As Meta continues to plunge headfirst into the realm of generative AI, the company is seriously contemplating if it needs to shell out for superior and timelier training data to enhance its AI tools. Among the top contenders for sourcing this data is the news industry. Internal discussions within Meta, previously known as Facebook, indicate that they are mulling over the possibility of forging new paid agreements with news publishers to gain deeper access to news articles, photos, and videos. According to insiders, this move could be pivotal in making Meta’s AI tools more effective and competitive in a burgeoning market dominated by high-caliber AI search tools and chatbots.

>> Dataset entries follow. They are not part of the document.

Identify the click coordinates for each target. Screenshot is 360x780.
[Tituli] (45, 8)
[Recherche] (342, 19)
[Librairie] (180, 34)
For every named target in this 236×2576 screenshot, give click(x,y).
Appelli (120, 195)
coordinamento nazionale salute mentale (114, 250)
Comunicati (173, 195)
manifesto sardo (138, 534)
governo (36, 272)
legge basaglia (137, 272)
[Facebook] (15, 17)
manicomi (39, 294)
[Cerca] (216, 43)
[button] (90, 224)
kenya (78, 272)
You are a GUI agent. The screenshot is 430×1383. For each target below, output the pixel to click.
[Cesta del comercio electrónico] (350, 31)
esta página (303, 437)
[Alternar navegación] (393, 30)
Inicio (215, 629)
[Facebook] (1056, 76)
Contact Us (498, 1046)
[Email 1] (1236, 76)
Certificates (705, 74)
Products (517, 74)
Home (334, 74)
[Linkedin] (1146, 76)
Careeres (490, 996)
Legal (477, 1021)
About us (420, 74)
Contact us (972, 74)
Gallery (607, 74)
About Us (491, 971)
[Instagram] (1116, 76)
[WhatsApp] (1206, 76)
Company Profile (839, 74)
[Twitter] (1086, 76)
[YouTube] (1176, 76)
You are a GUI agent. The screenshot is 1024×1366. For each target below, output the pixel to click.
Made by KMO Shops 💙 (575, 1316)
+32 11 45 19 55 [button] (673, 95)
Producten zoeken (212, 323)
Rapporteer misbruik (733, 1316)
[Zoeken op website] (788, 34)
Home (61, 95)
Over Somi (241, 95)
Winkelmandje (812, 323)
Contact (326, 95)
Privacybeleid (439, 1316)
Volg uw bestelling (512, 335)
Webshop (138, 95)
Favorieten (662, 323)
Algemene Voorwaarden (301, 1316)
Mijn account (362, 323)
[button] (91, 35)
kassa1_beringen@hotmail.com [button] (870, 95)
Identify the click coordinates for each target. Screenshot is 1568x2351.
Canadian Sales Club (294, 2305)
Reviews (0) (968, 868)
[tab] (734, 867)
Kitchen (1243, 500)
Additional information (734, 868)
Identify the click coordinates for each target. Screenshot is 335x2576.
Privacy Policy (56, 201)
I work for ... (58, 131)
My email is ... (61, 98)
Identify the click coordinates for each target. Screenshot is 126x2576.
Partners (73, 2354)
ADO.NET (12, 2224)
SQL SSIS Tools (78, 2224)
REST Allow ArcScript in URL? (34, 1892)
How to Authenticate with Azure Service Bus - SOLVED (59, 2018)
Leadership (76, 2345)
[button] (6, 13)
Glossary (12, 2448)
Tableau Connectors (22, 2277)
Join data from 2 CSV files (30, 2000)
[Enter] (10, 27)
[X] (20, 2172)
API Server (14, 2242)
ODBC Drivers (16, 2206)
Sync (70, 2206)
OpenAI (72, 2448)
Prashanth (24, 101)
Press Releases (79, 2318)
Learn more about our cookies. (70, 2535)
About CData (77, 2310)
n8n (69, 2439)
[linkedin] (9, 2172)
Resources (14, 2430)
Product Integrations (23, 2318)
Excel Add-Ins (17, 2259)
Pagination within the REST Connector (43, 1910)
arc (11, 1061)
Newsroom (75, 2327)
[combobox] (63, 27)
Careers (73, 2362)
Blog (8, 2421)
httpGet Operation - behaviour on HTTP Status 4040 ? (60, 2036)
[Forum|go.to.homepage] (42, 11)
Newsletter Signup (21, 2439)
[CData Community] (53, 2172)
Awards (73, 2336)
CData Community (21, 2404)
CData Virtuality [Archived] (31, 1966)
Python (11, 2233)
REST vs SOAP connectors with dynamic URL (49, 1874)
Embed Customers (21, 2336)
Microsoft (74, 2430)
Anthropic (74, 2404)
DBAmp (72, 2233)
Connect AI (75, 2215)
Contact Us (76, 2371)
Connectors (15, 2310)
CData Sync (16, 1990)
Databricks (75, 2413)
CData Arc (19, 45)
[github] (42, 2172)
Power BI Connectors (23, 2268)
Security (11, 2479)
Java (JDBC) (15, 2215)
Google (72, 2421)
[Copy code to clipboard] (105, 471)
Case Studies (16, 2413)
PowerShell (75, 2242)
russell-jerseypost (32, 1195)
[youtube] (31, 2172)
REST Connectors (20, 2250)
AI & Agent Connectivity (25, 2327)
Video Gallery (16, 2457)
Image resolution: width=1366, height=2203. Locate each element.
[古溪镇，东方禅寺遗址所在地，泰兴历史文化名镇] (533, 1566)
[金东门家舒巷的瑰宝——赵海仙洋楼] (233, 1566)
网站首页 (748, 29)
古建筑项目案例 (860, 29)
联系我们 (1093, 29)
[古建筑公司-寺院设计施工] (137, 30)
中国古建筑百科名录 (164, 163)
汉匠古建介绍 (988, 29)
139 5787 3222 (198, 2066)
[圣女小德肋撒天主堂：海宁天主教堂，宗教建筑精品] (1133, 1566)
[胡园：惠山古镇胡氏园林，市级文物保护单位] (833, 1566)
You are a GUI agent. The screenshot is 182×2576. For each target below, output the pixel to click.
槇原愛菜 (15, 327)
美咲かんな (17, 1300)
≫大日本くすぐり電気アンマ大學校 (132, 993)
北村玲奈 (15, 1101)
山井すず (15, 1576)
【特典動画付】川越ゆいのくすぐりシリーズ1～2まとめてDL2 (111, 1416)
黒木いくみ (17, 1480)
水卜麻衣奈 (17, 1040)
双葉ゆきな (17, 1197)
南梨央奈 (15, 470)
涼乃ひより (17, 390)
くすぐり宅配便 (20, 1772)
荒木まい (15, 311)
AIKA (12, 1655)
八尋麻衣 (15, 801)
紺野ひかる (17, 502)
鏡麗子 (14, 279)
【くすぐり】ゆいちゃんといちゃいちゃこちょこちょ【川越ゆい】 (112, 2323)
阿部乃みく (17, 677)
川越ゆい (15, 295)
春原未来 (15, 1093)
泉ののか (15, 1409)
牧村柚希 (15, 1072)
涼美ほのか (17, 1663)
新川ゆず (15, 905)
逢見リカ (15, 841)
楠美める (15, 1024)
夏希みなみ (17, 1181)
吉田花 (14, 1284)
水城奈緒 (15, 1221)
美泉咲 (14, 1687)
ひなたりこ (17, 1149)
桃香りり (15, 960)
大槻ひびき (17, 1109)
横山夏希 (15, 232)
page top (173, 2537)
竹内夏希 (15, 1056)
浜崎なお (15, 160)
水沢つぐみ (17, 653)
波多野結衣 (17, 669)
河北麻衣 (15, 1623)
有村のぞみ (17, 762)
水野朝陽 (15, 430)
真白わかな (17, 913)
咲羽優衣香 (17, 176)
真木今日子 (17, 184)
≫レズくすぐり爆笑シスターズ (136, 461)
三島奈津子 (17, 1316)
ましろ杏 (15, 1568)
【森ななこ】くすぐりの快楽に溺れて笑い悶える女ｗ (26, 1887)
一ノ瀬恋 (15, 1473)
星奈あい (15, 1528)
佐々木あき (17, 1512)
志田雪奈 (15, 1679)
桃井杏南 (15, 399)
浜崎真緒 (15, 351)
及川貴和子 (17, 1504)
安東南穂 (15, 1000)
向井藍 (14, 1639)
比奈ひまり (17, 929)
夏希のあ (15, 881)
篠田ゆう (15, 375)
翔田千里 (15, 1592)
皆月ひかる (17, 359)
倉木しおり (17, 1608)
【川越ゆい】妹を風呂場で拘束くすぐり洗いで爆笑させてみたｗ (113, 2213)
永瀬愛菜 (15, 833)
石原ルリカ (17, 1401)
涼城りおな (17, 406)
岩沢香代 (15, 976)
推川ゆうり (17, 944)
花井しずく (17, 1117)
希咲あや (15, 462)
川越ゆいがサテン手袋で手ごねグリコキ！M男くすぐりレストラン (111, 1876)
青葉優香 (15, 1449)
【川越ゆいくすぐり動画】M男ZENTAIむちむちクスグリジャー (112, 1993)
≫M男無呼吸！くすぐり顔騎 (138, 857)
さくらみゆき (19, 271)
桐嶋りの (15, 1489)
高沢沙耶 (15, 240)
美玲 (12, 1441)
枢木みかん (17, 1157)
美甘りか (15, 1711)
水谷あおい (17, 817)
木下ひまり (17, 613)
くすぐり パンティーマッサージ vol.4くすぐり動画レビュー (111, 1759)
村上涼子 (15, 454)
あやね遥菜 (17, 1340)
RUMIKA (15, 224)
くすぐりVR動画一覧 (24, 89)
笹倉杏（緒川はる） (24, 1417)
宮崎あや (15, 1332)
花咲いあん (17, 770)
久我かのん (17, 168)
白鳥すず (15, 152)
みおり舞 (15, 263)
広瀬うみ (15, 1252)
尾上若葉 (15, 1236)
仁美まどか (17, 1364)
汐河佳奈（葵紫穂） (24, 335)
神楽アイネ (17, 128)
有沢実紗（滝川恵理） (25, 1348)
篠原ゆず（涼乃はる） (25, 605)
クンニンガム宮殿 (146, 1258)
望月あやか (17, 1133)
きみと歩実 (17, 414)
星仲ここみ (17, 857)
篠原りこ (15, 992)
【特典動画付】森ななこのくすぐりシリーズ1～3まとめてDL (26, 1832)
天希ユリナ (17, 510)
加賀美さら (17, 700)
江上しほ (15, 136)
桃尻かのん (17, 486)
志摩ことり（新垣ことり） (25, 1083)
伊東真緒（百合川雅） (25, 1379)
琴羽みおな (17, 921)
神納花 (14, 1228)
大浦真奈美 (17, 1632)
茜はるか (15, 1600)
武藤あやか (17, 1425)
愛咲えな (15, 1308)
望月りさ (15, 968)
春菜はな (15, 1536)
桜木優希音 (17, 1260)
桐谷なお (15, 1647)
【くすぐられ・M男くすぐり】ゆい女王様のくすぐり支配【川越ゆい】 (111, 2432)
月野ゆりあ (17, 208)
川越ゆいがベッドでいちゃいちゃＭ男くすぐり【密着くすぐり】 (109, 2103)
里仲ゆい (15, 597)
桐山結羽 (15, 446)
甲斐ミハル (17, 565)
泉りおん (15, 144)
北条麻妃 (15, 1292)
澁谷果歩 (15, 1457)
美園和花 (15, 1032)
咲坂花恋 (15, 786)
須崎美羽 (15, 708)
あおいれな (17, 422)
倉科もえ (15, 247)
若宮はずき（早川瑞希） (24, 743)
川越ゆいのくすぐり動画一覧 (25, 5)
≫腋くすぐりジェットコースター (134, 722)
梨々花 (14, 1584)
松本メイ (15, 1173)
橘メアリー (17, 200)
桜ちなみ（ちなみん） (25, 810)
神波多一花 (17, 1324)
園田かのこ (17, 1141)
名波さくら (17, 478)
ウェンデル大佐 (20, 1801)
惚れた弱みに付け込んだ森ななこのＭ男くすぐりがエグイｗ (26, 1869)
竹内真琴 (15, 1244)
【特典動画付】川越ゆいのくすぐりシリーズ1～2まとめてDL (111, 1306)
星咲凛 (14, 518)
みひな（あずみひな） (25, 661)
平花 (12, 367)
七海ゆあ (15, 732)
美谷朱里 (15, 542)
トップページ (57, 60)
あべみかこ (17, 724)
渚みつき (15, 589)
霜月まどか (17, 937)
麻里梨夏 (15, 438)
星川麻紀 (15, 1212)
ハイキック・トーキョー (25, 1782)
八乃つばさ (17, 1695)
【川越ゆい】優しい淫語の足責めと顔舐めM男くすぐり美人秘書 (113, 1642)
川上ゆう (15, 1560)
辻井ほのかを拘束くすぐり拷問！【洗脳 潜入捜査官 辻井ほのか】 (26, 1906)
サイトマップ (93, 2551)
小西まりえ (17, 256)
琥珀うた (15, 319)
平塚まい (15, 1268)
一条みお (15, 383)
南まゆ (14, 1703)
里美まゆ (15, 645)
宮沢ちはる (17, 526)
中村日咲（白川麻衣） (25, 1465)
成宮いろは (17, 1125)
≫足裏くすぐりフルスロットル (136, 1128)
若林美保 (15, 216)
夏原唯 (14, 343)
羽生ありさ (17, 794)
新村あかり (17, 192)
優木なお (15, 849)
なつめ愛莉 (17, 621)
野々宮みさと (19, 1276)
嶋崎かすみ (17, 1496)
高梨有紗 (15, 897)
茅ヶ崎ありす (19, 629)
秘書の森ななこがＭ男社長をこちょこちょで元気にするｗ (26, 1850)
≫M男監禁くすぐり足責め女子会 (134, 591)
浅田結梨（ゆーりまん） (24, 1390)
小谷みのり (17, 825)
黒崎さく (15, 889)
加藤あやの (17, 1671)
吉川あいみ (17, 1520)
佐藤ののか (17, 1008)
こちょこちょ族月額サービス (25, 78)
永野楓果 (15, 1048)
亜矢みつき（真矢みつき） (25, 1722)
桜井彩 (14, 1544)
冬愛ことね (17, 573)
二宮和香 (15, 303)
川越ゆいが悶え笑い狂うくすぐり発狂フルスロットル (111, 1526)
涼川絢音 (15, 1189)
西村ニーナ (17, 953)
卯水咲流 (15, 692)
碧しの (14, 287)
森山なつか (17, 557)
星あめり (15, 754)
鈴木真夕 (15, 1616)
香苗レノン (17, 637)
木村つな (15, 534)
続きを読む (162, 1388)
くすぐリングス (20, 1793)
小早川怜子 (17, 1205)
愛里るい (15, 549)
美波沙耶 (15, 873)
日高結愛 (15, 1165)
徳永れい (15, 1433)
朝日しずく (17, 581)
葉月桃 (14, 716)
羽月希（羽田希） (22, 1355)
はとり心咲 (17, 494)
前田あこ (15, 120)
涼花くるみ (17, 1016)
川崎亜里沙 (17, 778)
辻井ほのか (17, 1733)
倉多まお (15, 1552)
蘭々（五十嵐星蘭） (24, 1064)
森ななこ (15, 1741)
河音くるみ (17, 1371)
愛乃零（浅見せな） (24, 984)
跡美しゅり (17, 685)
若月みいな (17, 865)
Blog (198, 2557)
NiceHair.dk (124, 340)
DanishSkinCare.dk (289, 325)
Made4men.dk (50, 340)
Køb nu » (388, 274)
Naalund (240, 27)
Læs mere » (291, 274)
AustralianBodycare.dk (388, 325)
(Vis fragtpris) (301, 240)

Interestingly, Meta hasn’t formally approached any news outlets yet about licensing content. However, if they do, any agreements for data access will be distinct from their previous arrangements where Meta compensated publishers simply to host content links on its platforms. This pivot marks a significant shift for Meta, especially considering that just last year, the company slashed its News division’s budget by a staggering $2 billion. This budget cut was part of a broader strategy to move away from its earlier engagements with the news industry.
Meta CEO Mark Zuckerberg has previously boasted that the company’s internal data, utilized for training its Llama large language model, dwarfs even the infamous Common Crawl. Common Crawl is a colossal set of web data that many AI models rely on for training. However, Meta’s reliance on its proprietary data might not be a foolproof strategy. Should the company opt or be compelled to depend more on its own data, it risks falling behind rivals like Google and OpenAI, whose outputs might prove to be more advanced and accurate.
The landscape for generative AI dramatically changed almost two years ago with the debut of the ChatGPT chatbot, which brought the technology into the public eye. In response, numerous news outlets and websites started blocking automated bots from Common Crawl and OpenAI that were scouring their content for free. Without this unrestricted access to current news content, Meta AI’s responses to queries about recent events could become increasingly limited, outdated, or inaccurate. Competing tech giants have already begun negotiating deals with news publishers, securing access to fresh and credible content necessary for training their AI models.
The US Copyright Office is also weighing new regulations on generative AI, adding another layer of complexity to this evolving narrative. Many news publishers are reportedly amenable to licensing deals, motivated by the notion that some compensation is better than none at all. As Meta contemplates its next move, the company’s journey into the generative AI space promises to be an intriguing one. Will Meta choose to invest in high-quality training data by partnering with news publishers, or will it continue to tread the path of self-reliance and potentially risk lagging behind its competitors? The answer could very well shape the future of AI technology and its applications.